YOUR TASK: Reproduce all of the data exactly.
• • • •
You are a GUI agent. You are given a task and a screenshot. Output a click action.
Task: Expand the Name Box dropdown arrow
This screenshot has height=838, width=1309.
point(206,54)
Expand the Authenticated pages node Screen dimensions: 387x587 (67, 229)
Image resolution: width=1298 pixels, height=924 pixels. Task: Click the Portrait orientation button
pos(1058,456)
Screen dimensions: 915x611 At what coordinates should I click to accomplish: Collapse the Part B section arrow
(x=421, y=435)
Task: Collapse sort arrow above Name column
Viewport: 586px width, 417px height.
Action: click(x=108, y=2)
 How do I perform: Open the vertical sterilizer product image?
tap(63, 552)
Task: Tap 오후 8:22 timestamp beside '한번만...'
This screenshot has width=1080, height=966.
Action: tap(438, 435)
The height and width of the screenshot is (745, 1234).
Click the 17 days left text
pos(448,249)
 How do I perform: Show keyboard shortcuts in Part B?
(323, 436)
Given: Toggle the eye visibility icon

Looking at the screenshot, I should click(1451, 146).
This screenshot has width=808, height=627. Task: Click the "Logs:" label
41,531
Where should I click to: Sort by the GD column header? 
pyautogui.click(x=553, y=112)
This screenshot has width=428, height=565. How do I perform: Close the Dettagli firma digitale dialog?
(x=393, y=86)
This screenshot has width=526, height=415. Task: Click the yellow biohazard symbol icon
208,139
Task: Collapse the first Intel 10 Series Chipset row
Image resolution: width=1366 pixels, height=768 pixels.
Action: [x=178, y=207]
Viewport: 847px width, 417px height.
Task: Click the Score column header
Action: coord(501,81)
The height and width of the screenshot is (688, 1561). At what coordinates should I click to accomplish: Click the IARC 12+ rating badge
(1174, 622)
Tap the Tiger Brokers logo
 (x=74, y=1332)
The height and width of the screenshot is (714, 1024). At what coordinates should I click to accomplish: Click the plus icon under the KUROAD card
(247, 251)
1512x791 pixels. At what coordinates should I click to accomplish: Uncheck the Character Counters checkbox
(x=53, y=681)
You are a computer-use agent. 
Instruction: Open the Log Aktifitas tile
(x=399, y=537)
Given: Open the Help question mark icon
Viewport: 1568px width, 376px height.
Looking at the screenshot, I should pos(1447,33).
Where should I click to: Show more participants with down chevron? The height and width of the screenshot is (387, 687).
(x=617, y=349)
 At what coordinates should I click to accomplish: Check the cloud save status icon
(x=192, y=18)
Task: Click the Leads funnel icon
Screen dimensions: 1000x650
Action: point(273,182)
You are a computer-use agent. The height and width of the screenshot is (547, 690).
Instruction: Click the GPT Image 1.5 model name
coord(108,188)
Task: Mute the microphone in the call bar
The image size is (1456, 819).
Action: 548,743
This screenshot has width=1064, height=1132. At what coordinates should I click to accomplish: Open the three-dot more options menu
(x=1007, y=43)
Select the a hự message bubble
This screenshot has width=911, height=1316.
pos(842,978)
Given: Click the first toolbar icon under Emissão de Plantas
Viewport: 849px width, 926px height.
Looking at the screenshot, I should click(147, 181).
• • • •
TASK OUTPUT:
You are a GUI agent. You are given a task and a screenshot. Output a click action.
Task: Expand the Name Box dropdown arrow
This screenshot has height=838, width=1309.
point(206,54)
Expand the Authenticated pages node Screen dimensions: 387x587 (67, 229)
Image resolution: width=1298 pixels, height=924 pixels. Task: Click the Portrait orientation button
pos(1058,456)
Screen dimensions: 915x611 At what coordinates should I click to accomplish: Collapse the Part B section arrow
(x=421, y=435)
Task: Collapse sort arrow above Name column
Viewport: 586px width, 417px height.
Action: click(x=108, y=2)
 How do I perform: Open the vertical sterilizer product image?
tap(63, 552)
Task: Tap 오후 8:22 timestamp beside '한번만...'
This screenshot has width=1080, height=966.
Action: tap(438, 435)
The height and width of the screenshot is (745, 1234).
Click the 17 days left text
pos(448,249)
 How do I perform: Show keyboard shortcuts in Part B?
(323, 436)
Given: Toggle the eye visibility icon

Looking at the screenshot, I should click(1451, 146).
This screenshot has width=808, height=627. Task: Click the "Logs:" label
41,531
Where should I click to: Sort by the GD column header? 
pyautogui.click(x=553, y=112)
This screenshot has width=428, height=565. How do I perform: Close the Dettagli firma digitale dialog?
(x=393, y=86)
This screenshot has width=526, height=415. Task: Click the yellow biohazard symbol icon
208,139
Task: Collapse the first Intel 10 Series Chipset row
Image resolution: width=1366 pixels, height=768 pixels.
Action: [x=178, y=207]
Viewport: 847px width, 417px height.
Task: Click the Score column header
Action: coord(501,81)
The height and width of the screenshot is (688, 1561). At what coordinates should I click to accomplish: Click the IARC 12+ rating badge
(1174, 622)
Tap the Tiger Brokers logo
 (x=74, y=1332)
The height and width of the screenshot is (714, 1024). At what coordinates should I click to accomplish: Click the plus icon under the KUROAD card
(247, 251)
1512x791 pixels. At what coordinates should I click to accomplish: Uncheck the Character Counters checkbox
(x=53, y=681)
You are a computer-use agent. 
Instruction: Open the Log Aktifitas tile
(x=399, y=537)
Given: Open the Help question mark icon
Viewport: 1568px width, 376px height.
Looking at the screenshot, I should pos(1447,33).
Where should I click to: Show more participants with down chevron? The height and width of the screenshot is (387, 687).
(x=617, y=349)
 At what coordinates should I click to accomplish: Check the cloud save status icon
(x=192, y=18)
Task: Click the Leads funnel icon
Screen dimensions: 1000x650
Action: point(273,182)
You are a computer-use agent. The height and width of the screenshot is (547, 690).
Instruction: Click the GPT Image 1.5 model name
coord(108,188)
Task: Mute the microphone in the call bar
The image size is (1456, 819).
Action: 548,743
This screenshot has width=1064, height=1132. At what coordinates should I click to accomplish: Open the three-dot more options menu
(x=1007, y=43)
Select the a hự message bubble
This screenshot has width=911, height=1316.
pos(842,978)
Given: Click the first toolbar icon under Emissão de Plantas
Viewport: 849px width, 926px height.
Looking at the screenshot, I should click(147, 181).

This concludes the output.